WRITTEN EXERCISE: Present the lines below as a JSON list of strings, with one string for each line and blank lines omitted.

Dataset items:
<<<<
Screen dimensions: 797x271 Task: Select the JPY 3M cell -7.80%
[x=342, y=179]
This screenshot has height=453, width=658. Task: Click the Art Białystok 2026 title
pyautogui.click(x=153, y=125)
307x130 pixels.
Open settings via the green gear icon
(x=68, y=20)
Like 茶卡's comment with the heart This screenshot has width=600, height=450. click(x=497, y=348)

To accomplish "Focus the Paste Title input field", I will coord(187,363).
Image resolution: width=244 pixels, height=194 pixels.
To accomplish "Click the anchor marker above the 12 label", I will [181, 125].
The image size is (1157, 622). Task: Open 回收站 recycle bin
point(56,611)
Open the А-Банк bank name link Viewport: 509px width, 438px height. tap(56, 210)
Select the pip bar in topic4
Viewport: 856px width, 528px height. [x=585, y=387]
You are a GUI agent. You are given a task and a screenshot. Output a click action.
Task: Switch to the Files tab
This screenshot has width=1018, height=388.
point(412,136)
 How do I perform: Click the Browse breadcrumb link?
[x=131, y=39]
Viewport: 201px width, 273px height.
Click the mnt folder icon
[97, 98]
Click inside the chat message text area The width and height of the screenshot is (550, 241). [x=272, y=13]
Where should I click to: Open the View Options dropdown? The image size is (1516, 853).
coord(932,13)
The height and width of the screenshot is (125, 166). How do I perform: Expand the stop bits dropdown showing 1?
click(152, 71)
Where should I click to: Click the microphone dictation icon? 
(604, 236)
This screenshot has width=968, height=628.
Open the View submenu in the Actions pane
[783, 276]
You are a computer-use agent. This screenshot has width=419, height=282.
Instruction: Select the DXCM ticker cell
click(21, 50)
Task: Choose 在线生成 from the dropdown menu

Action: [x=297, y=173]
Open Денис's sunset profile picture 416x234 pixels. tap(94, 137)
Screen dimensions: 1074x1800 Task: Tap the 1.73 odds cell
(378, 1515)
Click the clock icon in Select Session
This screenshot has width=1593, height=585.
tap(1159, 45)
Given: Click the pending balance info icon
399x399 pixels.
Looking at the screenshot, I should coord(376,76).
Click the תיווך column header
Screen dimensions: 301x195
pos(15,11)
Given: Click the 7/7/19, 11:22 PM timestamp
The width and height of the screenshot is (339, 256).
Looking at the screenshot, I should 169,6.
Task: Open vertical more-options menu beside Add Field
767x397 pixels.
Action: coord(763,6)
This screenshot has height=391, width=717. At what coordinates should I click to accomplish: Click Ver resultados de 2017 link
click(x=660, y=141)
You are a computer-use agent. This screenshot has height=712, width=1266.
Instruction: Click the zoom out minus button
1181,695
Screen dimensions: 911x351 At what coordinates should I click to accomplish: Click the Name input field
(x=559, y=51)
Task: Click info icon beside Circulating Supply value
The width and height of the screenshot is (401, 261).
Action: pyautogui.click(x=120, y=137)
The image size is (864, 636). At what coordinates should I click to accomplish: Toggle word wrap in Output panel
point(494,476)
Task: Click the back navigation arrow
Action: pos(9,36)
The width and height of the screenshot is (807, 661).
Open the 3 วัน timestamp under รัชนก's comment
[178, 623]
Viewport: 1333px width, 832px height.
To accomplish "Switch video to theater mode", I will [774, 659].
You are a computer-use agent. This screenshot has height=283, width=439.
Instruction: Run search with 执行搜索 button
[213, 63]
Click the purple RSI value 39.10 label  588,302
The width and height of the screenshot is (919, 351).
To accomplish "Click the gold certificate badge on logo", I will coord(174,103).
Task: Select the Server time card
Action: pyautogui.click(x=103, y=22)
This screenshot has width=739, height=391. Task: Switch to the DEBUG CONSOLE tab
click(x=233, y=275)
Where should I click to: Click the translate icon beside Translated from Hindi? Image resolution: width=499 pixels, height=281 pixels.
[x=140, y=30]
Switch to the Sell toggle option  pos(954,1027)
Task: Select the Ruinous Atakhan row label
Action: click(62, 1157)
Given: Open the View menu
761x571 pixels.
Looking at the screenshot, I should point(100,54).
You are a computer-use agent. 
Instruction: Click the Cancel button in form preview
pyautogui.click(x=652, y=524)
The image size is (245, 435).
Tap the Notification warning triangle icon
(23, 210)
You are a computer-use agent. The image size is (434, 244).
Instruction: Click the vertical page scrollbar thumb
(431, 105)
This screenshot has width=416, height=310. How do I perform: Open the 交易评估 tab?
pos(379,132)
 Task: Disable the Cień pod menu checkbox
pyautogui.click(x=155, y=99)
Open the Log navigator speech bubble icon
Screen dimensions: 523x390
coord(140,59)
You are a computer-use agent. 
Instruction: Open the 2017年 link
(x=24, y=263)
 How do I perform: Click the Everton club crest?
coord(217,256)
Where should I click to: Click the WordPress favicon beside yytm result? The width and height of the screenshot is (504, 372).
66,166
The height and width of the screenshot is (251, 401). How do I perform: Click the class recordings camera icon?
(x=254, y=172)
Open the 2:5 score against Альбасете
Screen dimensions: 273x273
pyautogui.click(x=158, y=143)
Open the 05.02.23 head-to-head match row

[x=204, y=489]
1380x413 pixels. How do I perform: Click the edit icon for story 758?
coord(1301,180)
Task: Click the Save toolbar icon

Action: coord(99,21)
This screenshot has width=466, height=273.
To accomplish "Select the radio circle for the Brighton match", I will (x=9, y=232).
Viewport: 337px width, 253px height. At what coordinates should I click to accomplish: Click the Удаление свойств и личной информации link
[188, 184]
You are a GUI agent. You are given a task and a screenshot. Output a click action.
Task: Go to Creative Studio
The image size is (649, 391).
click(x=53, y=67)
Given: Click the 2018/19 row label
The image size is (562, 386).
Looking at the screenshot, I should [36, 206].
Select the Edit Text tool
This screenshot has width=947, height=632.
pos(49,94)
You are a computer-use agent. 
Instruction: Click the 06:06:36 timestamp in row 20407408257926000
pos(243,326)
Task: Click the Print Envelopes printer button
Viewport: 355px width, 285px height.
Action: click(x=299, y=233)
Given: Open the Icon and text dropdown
>>>>
EXERCISE RESULT:
[
  "Screen dimensions: 797x271 Task: Select the JPY 3M cell -7.80%",
  "[x=342, y=179]",
  "This screenshot has height=453, width=658. Task: Click the Art Białystok 2026 title",
  "pyautogui.click(x=153, y=125)",
  "307x130 pixels.",
  "Open settings via the green gear icon",
  "(x=68, y=20)",
  "Like 茶卡's comment with the heart This screenshot has width=600, height=450. click(x=497, y=348)",
  "To accomplish \"Focus the Paste Title input field\", I will coord(187,363).",
  "Image resolution: width=244 pixels, height=194 pixels.",
  "To accomplish \"Click the anchor marker above the 12 label\", I will [181, 125].",
  "The image size is (1157, 622). Task: Open 回收站 recycle bin",
  "point(56,611)",
  "Open the А-Банк bank name link Viewport: 509px width, 438px height. tap(56, 210)",
  "Select the pip bar in topic4",
  "Viewport: 856px width, 528px height. [x=585, y=387]",
  "You are a GUI agent. You are given a task and a screenshot. Output a click action.",
  "Task: Switch to the Files tab",
  "This screenshot has width=1018, height=388.",
  "point(412,136)",
  " How do I perform: Click the Browse breadcrumb link?",
  "[x=131, y=39]",
  "Viewport: 201px width, 273px height.",
  "Click the mnt folder icon",
  "[97, 98]",
  "Click inside the chat message text area The width and height of the screenshot is (550, 241). [x=272, y=13]",
  "Where should I click to: Open the View Options dropdown? The image size is (1516, 853).",
  "coord(932,13)",
  "The height and width of the screenshot is (125, 166). How do I perform: Expand the stop bits dropdown showing 1?",
  "click(152, 71)",
  "Where should I click to: Click the microphone dictation icon? ",
  "(604, 236)",
  "This screenshot has width=968, height=628.",
  "Open the View submenu in the Actions pane",
  "[783, 276]",
  "You are a computer-use agent. This screenshot has width=419, height=282.",
  "Instruction: Select the DXCM ticker cell",
  "click(21, 50)",
  "Task: Choose 在线生成 from the dropdown menu",
  "Action: [x=297, y=173]",
  "Open Денис's sunset profile picture 416x234 pixels. tap(94, 137)",
  "Screen dimensions: 1074x1800 Task: Tap the 1.73 odds cell",
  "(378, 1515)",
  "Click the clock icon in Select Session",
  "This screenshot has width=1593, height=585.",
  "tap(1159, 45)",
  "Given: Click the pending balance info icon",
  "399x399 pixels.",
  "Looking at the screenshot, I should coord(376,76).",
  "Click the תיווך column header",
  "Screen dimensions: 301x195",
  "pos(15,11)",
  "Given: Click the 7/7/19, 11:22 PM timestamp",
  "The width and height of the screenshot is (339, 256).",
  "Looking at the screenshot, I should 169,6.",
  "Task: Open vertical more-options menu beside Add Field",
  "767x397 pixels.",
  "Action: coord(763,6)",
  "This screenshot has height=391, width=717. At what coordinates should I click to accomplish: Click Ver resultados de 2017 link",
  "click(x=660, y=141)",
  "You are a computer-use agent. This screenshot has height=712, width=1266.",
  "Instruction: Click the zoom out minus button",
  "1181,695",
  "Screen dimensions: 911x351 At what coordinates should I click to accomplish: Click the Name input field",
  "(x=559, y=51)",
  "Task: Click info icon beside Circulating Supply value",
  "The width and height of the screenshot is (401, 261).",
  "Action: pyautogui.click(x=120, y=137)",
  "The image size is (864, 636). At what coordinates should I click to accomplish: Toggle word wrap in Output panel",
  "point(494,476)",
  "Task: Click the back navigation arrow",
  "Action: pos(9,36)",
  "The width and height of the screenshot is (807, 661).",
  "Open the 3 วัน timestamp under รัชนก's comment",
  "[178, 623]",
  "Viewport: 1333px width, 832px height.",
  "To accomplish \"Switch video to theater mode\", I will [774, 659].",
  "You are a computer-use agent. This screenshot has height=283, width=439.",
  "Instruction: Run search with 执行搜索 button",
  "[213, 63]",
  "Click the purple RSI value 39.10 label  588,302",
  "The width and height of the screenshot is (919, 351).",
  "To accomplish \"Click the gold certificate badge on logo\", I will coord(174,103).",
  "Task: Select the Server time card",
  "Action: pyautogui.click(x=103, y=22)",
  "This screenshot has width=739, height=391. Task: Switch to the DEBUG CONSOLE tab",
  "click(x=233, y=275)",
  "Where should I click to: Click the translate icon beside Translated from Hindi? Image resolution: width=499 pixels, height=281 pixels.",
  "[x=140, y=30]",
  "Switch to the Sell toggle option  pos(954,1027)",
  "Task: Select the Ruinous Atakhan row label",
  "Action: click(62, 1157)",
  "Given: Open the View menu",
  "761x571 pixels.",
  "Looking at the screenshot, I should point(100,54).",
  "You are a computer-use agent. ",
  "Instruction: Click the Cancel button in form preview",
  "pyautogui.click(x=652, y=524)",
  "The image size is (245, 435).",
  "Tap the Notification warning triangle icon",
  "(23, 210)",
  "You are a computer-use agent. The image size is (434, 244).",
  "Instruction: Click the vertical page scrollbar thumb",
  "(431, 105)",
  "This screenshot has width=416, height=310. How do I perform: Open the 交易评估 tab?",
  "pos(379,132)",
  " Task: Disable the Cień pod menu checkbox",
  "pyautogui.click(x=155, y=99)",
  "Open the Log navigator speech bubble icon",
  "Screen dimensions: 523x390",
  "coord(140,59)",
  "You are a computer-use agent. ",
  "Instruction: Open the 2017年 link",
  "(x=24, y=263)",
  " How do I perform: Click the Everton club crest?",
  "coord(217,256)",
  "Where should I click to: Click the WordPress favicon beside yytm result? The width and height of the screenshot is (504, 372).",
  "66,166",
  "The height and width of the screenshot is (251, 401). How do I perform: Click the class recordings camera icon?",
  "(x=254, y=172)",
  "Open the 2:5 score against Альбасете",
  "Screen dimensions: 273x273",
  "pyautogui.click(x=158, y=143)",
  "Open the 05.02.23 head-to-head match row",
  "[x=204, y=489]",
  "1380x413 pixels. How do I perform: Click the edit icon for story 758?",
  "coord(1301,180)",
  "Task: Click the Save toolbar icon",
  "Action: coord(99,21)",
  "This screenshot has width=466, height=273.",
  "To accomplish \"Select the radio circle for the Brighton match\", I will (x=9, y=232).",
  "Viewport: 337px width, 253px height. At what coordinates should I click to accomplish: Click the Удаление свойств и личной информации link",
  "[188, 184]",
  "You are a GUI agent. You are given a task and a screenshot. Output a click action.",
  "Task: Go to Creative Studio",
  "The image size is (649, 391).",
  "click(x=53, y=67)",
  "Given: Click the 2018/19 row label",
  "The image size is (562, 386).",
  "Looking at the screenshot, I should [36, 206].",
  "Select the Edit Text tool",
  "This screenshot has width=947, height=632.",
  "pos(49,94)",
  "You are a computer-use agent. ",
  "Instruction: Click the 06:06:36 timestamp in row 20407408257926000",
  "pos(243,326)",
  "Task: Click the Print Envelopes printer button",
  "Viewport: 355px width, 285px height.",
  "Action: click(x=299, y=233)",
  "Given: Open the Icon and text dropdown"
]